## Brief
Set out the lines below as a numbered list, starting at the line containing "This screenshot has width=1456, height=819." and ending at the line containing "(x=288, y=98)", with any blank lines left out.
=== Source material ===
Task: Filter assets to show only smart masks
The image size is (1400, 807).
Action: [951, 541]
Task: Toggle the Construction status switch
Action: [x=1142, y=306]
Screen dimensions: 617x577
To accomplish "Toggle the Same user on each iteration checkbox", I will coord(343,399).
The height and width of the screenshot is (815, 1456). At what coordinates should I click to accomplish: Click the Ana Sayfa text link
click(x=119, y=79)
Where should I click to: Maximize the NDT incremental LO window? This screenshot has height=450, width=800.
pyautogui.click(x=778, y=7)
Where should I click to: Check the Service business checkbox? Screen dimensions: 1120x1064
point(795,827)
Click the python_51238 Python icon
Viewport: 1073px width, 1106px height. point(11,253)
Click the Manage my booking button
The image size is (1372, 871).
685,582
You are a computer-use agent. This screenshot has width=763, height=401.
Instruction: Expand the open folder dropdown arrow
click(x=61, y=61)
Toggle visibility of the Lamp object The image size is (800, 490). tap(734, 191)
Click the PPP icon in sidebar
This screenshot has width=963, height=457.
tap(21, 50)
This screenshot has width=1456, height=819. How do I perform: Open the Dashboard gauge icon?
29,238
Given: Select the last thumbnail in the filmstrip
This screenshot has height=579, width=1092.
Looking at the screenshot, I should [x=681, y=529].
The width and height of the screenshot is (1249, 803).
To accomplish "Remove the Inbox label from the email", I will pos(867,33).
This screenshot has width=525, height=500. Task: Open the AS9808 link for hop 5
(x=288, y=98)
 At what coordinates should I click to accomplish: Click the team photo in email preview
===
## Final answer
1. This screenshot has width=1456, height=819. How do I perform: Open the Dashboard gauge icon?
2. 29,238
3. Given: Select the last thumbnail in the filmstrip
4. This screenshot has height=579, width=1092.
5. Looking at the screenshot, I should [x=681, y=529].
6. The width and height of the screenshot is (1249, 803).
7. To accomplish "Remove the Inbox label from the email", I will pos(867,33).
8. This screenshot has width=525, height=500. Task: Open the AS9808 link for hop 5
9. (x=288, y=98)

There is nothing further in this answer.